SO1 <- c(3.256, 3.133, 3.071, 2.299, 2.995, 2.929, 3.291, 2.658, 3.406, 
         2.976, 2.817, 3.133, 3.000, 3.027, 3.178, 3.133, 3.210);
SO2 <- c(3.014, 2.790, 2.985, 2.911, 2.914, 2.724, 2.967, 2.745, 2.973, 
         2.560, 2.837, 2.883, 2.668, 3.063, 2.639);

Copy and paste the code above into the R console. You should now have 2 new variables, SO1 and SO2

Task 7: Type SO1 into the R console to print the ovipositor lengths for species SO1, then do the same for SO2.

We can replicate the histogram from Figure 35.2A in Chapter 35 with the following code.

hist(x = SO1, xlab = "SO1 ovipositor length (mm)", main = "");
A histogram of SO1 ovipositor lengths that is roughly normally distributed

Figure 36.1: Ovipositor length distributions for an unnamed species of fig wasps SO1.

The bin widths in Figure 36.1 are not the same as Figure 35.2A because there are other options within hist that have not been specified. Within hist and other functions, these options such as x, xlab, and main are called arguments. The word ‘argument’ in this case has nothing to do with a disagreement or logical reasoning. In this case, it just refers to information that is passed in a function.

Task 8: Make a histogram of SO2 ovipositor lengths. Try using the argument col = "blue" in the hist function to make the histogram bars blue.

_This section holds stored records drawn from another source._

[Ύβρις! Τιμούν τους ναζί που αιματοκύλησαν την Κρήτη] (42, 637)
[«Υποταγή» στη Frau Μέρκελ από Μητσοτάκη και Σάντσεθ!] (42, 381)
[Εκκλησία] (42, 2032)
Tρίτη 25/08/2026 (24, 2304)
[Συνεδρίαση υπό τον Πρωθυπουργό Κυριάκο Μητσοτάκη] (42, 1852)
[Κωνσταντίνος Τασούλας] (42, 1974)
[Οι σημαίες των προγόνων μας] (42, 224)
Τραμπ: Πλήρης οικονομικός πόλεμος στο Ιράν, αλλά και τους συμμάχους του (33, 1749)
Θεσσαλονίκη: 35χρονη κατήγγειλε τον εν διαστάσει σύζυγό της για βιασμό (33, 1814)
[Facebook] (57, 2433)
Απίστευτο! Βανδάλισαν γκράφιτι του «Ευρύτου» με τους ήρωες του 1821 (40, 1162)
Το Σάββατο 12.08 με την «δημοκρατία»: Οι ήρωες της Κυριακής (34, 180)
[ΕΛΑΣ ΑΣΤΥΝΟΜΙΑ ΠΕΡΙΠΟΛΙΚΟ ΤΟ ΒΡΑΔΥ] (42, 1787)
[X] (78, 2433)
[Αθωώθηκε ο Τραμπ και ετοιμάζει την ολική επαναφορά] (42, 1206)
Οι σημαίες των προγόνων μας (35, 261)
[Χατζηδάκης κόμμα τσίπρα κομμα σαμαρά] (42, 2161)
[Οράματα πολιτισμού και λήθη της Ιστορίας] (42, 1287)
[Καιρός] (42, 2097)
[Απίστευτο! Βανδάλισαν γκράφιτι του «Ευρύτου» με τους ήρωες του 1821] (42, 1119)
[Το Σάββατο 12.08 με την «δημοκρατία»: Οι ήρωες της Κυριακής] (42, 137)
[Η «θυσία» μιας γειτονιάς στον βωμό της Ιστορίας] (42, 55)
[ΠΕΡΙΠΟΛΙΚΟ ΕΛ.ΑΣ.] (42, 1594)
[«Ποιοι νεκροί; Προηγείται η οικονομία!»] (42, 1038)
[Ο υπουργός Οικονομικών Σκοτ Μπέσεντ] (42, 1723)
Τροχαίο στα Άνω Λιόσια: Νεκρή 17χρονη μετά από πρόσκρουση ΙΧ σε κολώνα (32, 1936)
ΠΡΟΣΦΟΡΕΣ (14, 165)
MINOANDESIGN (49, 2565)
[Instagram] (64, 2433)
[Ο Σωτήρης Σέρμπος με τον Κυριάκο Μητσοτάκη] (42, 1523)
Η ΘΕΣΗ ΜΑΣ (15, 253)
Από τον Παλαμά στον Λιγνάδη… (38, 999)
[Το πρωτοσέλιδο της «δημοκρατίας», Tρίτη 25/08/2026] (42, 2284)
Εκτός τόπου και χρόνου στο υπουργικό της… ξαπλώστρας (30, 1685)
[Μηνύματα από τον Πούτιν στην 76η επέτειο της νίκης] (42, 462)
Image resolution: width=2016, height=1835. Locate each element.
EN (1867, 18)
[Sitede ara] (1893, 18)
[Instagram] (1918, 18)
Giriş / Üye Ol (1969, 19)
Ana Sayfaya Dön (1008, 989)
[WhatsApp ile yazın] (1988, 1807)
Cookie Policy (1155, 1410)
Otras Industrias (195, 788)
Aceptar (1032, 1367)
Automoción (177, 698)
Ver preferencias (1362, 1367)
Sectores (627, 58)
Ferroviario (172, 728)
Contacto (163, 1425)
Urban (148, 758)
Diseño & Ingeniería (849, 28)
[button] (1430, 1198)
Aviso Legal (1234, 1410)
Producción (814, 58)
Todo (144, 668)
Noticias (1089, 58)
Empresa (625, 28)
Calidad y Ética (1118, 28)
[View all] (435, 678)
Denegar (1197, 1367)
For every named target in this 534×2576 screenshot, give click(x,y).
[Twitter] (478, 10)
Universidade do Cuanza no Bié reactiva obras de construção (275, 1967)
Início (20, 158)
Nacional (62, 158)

Now we can try collecting some summary statistics for SO1 and SO2. In the lab practical from Chapter 14, we used jamovi to calculate summary statistics. Table 36.1 below shows how those same summary statistics can be calculated using functions in R, and the output of each function for SO1.

Table 36.1: R functions and output for summary statistics applied to a variable (SO1) of ovipositor lengths in an unnamed species of nonpollinating fig wasp.
Statistic Function Output
N length(SO1) 17
Std. deviation sd(SO1) 0.260018
Variance var(SO1) 0.067609
Minimum min(SO1) 2.299
Maximum max(SO1) 3.406
Range range(SO1) 2.299, 3.406
IQR IQR(SO1) 0.202
Mean mean(SO1) 3.030118
Median median(SO1) 3.071

Notice that the range function gives the minimum and maximum of SO1, so we need to subtract the latter from the former to get the actual range.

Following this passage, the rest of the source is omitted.